Cruzo o céu de um tempo em que o sentimento “brasileiro” era marcado pela imaginação e pela influência da cultura francesa. Na “Bela Época Tropical”, as reformas do prefeito Pereira Passos marcaram o início de um novo século. Um Rio de Janeiro moderno, progressista, belo e higienizado, ergue-se nos traços de um remodelado “Porto dos Sonhos”. Neste sentido, o porto e a cidade se completam, visando à formação urbana marcada por inúmeras proporções históricas e culturais. Cenário em que a Praça Mauá protagoniza, como sendo a porta de entrada de todas as novidades que vinham trazidas pelas ondas – as ondas marítimas em que chegavam dos transatlânticos que atracavam no moderno porto do Rio de Janeiro e as ondas sonoras da Rádio Nacional que, do alto do edifício de “A Noite”, o primeiro arranha-céu da cidade, encantavam verdadeiras multidões de ouvintes.

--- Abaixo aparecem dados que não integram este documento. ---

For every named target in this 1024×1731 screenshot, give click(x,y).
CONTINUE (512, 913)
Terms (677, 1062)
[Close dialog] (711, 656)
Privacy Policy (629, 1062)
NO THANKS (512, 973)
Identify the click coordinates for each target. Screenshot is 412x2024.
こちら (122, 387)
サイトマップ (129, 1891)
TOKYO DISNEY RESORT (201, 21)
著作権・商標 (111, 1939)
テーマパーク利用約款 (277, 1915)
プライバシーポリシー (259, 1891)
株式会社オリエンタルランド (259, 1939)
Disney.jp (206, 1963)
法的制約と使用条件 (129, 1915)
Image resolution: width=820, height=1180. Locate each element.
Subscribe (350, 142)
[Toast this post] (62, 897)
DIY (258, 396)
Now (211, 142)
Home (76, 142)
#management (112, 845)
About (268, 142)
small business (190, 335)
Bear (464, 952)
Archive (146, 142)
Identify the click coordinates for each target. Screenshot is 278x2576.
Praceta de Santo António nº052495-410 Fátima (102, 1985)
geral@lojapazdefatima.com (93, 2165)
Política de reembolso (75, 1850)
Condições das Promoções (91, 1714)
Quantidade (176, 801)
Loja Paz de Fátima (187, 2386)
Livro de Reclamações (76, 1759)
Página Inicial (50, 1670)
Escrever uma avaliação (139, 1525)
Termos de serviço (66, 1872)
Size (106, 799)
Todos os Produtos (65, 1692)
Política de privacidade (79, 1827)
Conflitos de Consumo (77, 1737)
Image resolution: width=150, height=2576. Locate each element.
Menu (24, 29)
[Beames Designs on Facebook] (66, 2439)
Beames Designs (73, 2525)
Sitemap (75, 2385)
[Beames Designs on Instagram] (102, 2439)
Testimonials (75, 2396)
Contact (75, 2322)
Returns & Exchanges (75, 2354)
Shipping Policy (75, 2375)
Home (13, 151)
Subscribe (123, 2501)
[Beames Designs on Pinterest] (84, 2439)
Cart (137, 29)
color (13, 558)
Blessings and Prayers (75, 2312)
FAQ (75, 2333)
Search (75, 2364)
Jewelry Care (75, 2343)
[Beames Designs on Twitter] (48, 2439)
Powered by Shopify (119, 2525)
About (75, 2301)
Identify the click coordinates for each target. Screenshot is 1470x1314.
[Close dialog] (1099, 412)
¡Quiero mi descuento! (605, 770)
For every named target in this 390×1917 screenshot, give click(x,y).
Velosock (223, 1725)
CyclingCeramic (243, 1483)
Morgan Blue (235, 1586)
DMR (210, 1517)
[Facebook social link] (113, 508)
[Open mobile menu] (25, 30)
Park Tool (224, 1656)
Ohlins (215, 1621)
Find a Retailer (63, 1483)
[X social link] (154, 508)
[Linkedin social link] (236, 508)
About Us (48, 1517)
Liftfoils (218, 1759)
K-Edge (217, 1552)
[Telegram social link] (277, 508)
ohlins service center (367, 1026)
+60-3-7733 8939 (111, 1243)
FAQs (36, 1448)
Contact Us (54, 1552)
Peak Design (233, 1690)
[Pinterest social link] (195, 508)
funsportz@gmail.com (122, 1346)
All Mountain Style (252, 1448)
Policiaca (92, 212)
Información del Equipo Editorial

Sempre presente no ar…e, suavemente, me pego pensando: porto, encontro e despedida, lenço perfumado, aceno na beira do cais… Mas, conversa vai, conversa vem, já é noite e eu também preciso do meu bem… Numa movimentada vida noturna, os letreiros acendem…entram em cena, na Mauá by Night, as damas da noite, mariposas, marinheiros, gigolôs, boêmios, dando o clima do lugar. Hoje, o Rio é remanescente de sua própria História, esse mesmo Rio que outrora pensara ser uma “Paris Tropical”, resignifica seus valores patrimoniais, destacando o porto de sua cidade, um “Porto Maravilha” – que resgate o contato do carioca com “MAR” – inspirado na cidade-porto de Barcelona, na Espanha. A revitalização da Zona Portuária saiu do campo do pensamento e se tornou real, aqui personificado em fantasias e alegorias na gênese de nosso desfile e na verdade das ruas que presenciamos em horários comerciais. Juntos, os programas de apoio ao cidadão e à cultura preservam a identidade, recuperam o espaço urbano e constroem uma cidade respeitando sua história e seu meio ambiente. Quem sou eu? “A vida é feita de ventos, uns serenos, outros intensos… Um vento agita e outro acalma”. Mas todo vento é poesia que se entrelaça à vida em perfeita sintonia. Eu sou o vento que lhe trouxe esse recado, sou o vento que sopra na beira do mar, meu porto seguro…sou eu o vento do passado em direção ao futuro.